Ah I see. That makes sense.

i like ESR because it is cheap and can be done at home with the Corhealth device https://corhealth.com/
it responds pretty fast to changes (days)

@Paul will you share a little more about this?
My husband just said he needs to work on his inflammation, so this might be appealing for him to track at home.

see here New at-home device to measure chronic inflammation, the COR One™

Some tests, like Lp(a), only need to be taken once for most people, as it is primarily a genetic factor and is not easy to change.
Apolipoprotein(a) gene accounts for greater than 90% of the variation in plasma lipoprotein(a) concentrations.

hsCRP is a different animal altogether and should be checked routinely (IMO). Though most U.S. insurance companies do not want to pay for it in routine blood tests.

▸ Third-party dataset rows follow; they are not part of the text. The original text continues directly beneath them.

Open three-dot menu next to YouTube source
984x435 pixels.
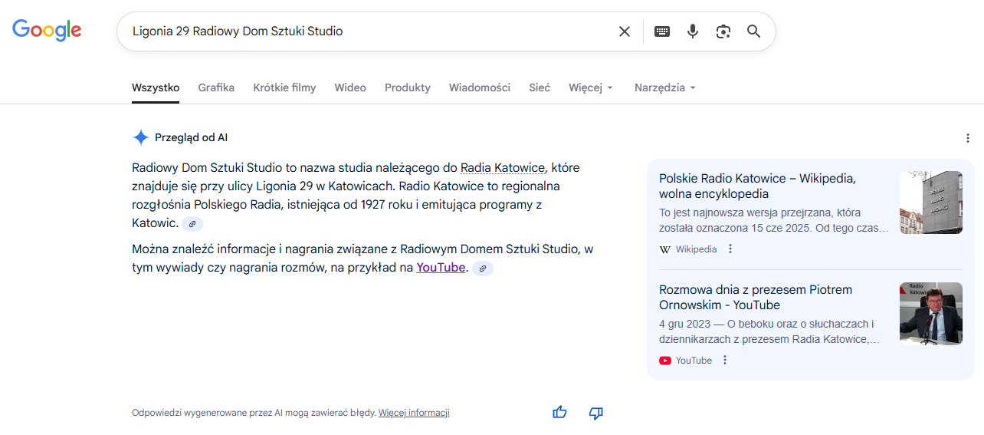[x=725, y=361]

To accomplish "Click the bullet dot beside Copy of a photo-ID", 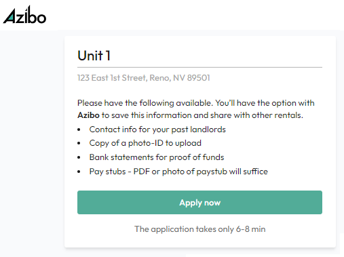I will pyautogui.click(x=79, y=143).
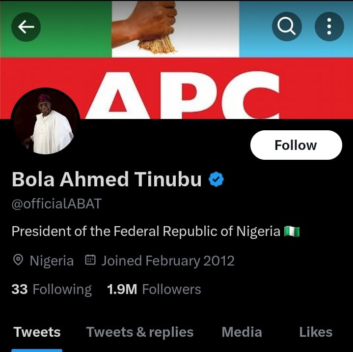Tap the Bola Ahmed Tinubu display name
Image resolution: width=353 pixels, height=352 pixels.
coord(107,180)
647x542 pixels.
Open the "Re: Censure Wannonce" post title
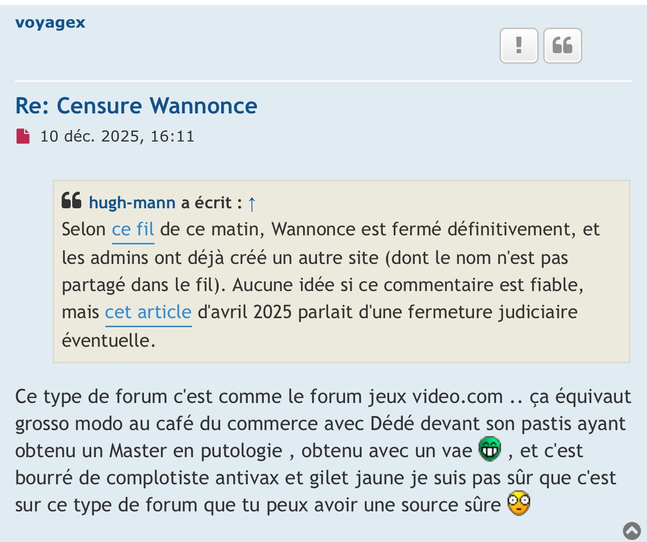tap(136, 106)

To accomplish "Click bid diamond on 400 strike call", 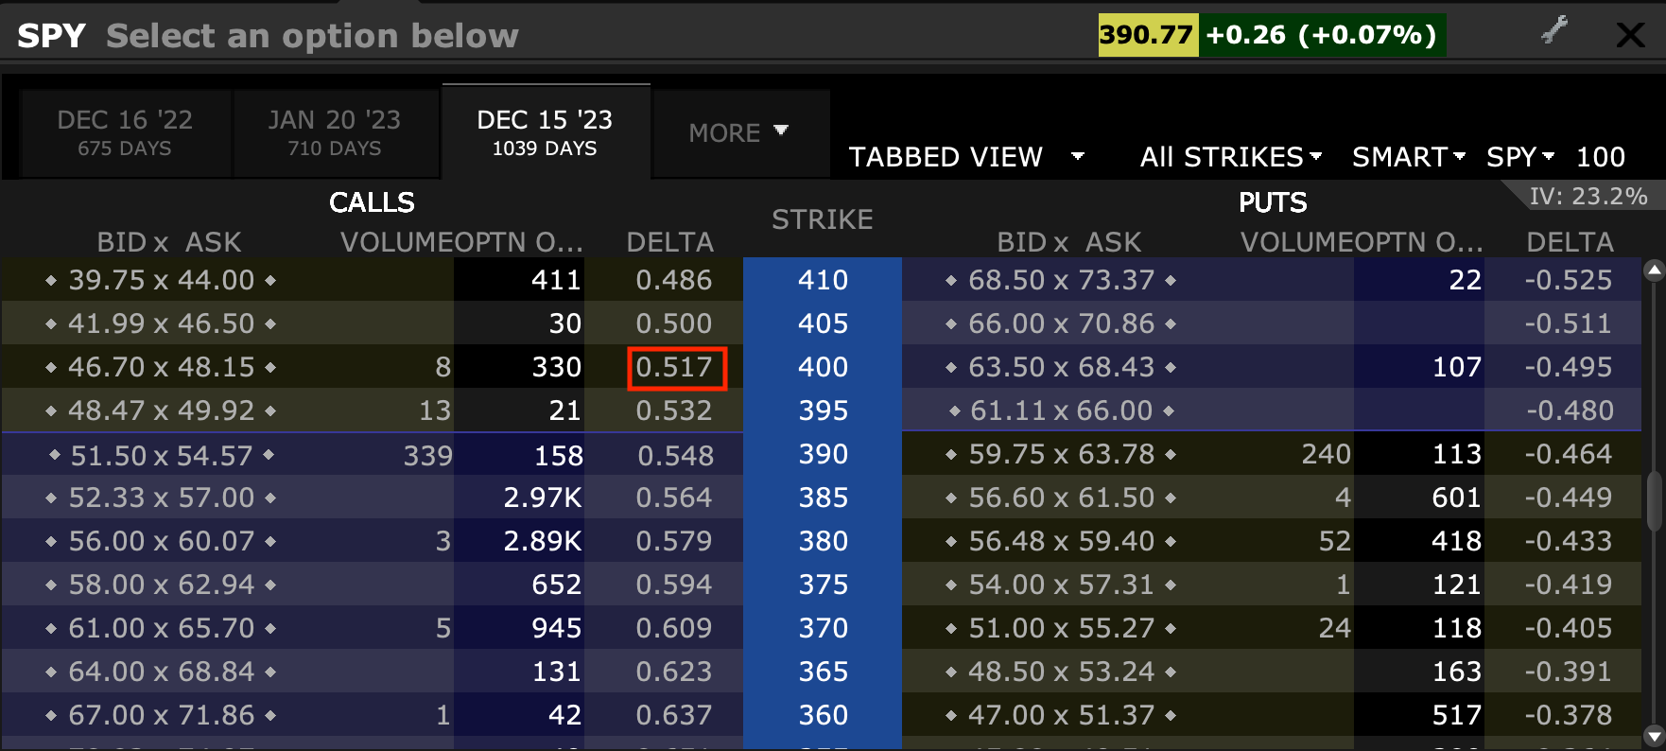I will 51,368.
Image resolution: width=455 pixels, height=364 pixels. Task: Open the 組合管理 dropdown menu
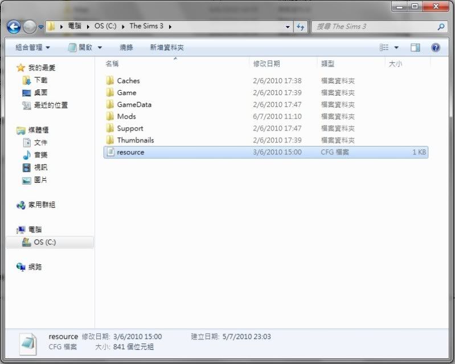click(32, 48)
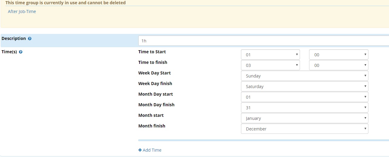The height and width of the screenshot is (158, 389).
Task: Click help icon next to Time(s)
Action: click(21, 52)
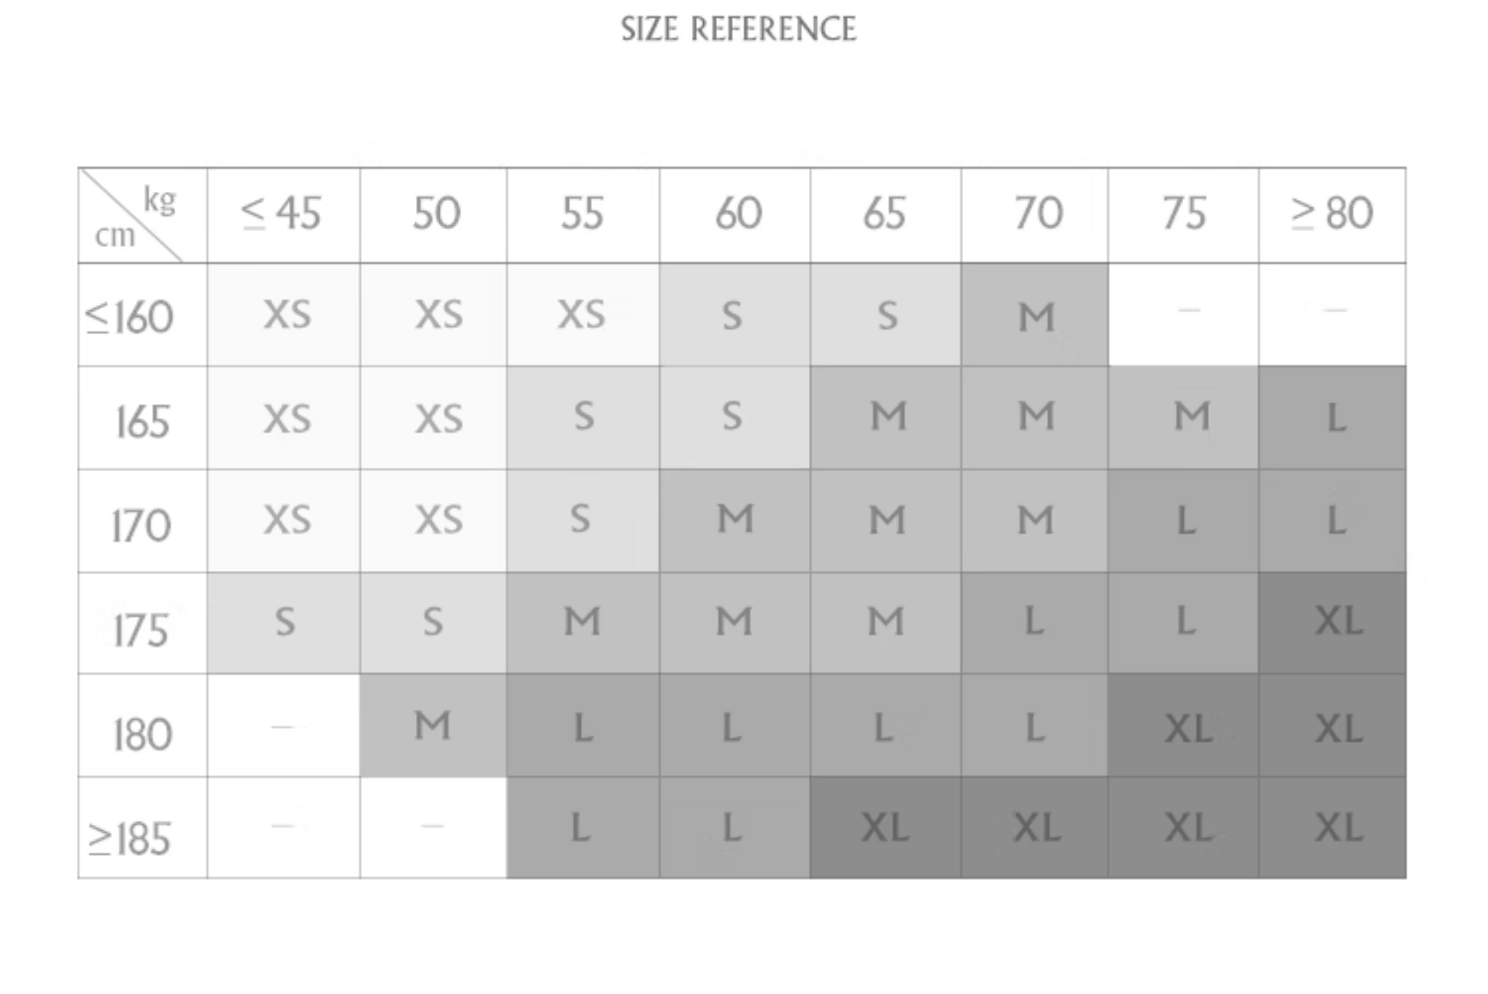
Task: Click the 70 kg column header
Action: point(1037,214)
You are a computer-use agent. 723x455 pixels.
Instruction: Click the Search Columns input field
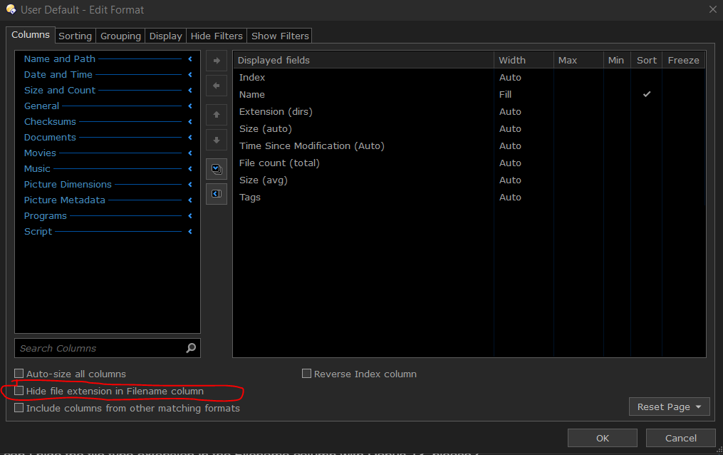click(100, 348)
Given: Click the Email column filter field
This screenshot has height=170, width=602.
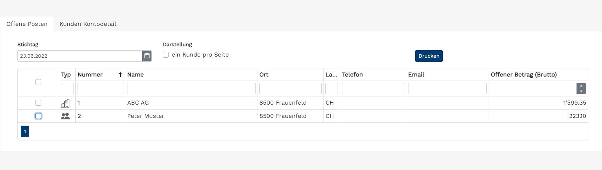Looking at the screenshot, I should 447,88.
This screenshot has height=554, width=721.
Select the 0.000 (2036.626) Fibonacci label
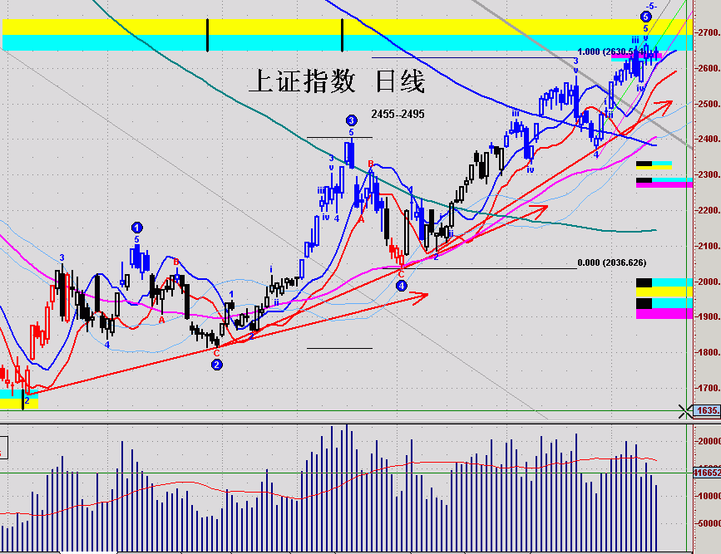611,262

Every paper that I have read says that sdLDL is a better predictor of CVD than the regular LDL test. I do not understand why it is not part of a routine blood test.

"The direct sdLDL-C assay offers several practical advantages: it requires only a small volume of serum or plasma, delivers results within a short time, and remains stable even after multiple freeze–thaw cycles. Intraday variability is minimal, allowing blood samples to be analyzed at any time of day. These features have enabled the widespread adoption of direct sdLDL-C assays in large-scale cohort studies globally, where sdLDL-C has been consistently validated as a significant predictor of atherosclerotic CVD.3 Ref2

Apob is even a better: it provides total particle count, which incudes other dangerous particles like VLDL. It has more predictive power than LDL cholesterol, and non-HDL cholesterol. It’s also more cost-effective, and is measured with more accuracy than sdldl. I could see using sdldl as a way to refine your risk profile, but only after taking care of the risk of high Apob.

Thanks
You are correct. I have no medical background and can only parrot what my AI queries tell me. If AI provides relevant citations, in this case 24, I tend to believe the AI.
"* Accuracy : The ApoB test is highly precise and internationally standardized, making it a very reliable measurement.

• Stability : ApoB is significantly more stable than sdLDL in a collected blood sample, which makes it much more practical for routine clinical use.
• Predictive Value : ApoB is a well-validated, superior predictor of cardiovascular risk compared to standard cholesterol tests. While sdLDL may provide additional insight into a person’s risk profile, ApoB remains the more established and clinically actionable marker for most people."

Better yet, RW ApoB, there’s a formula somewhere (don’t remember the thread), as discussed in one of Mike Lustgarten’s videos.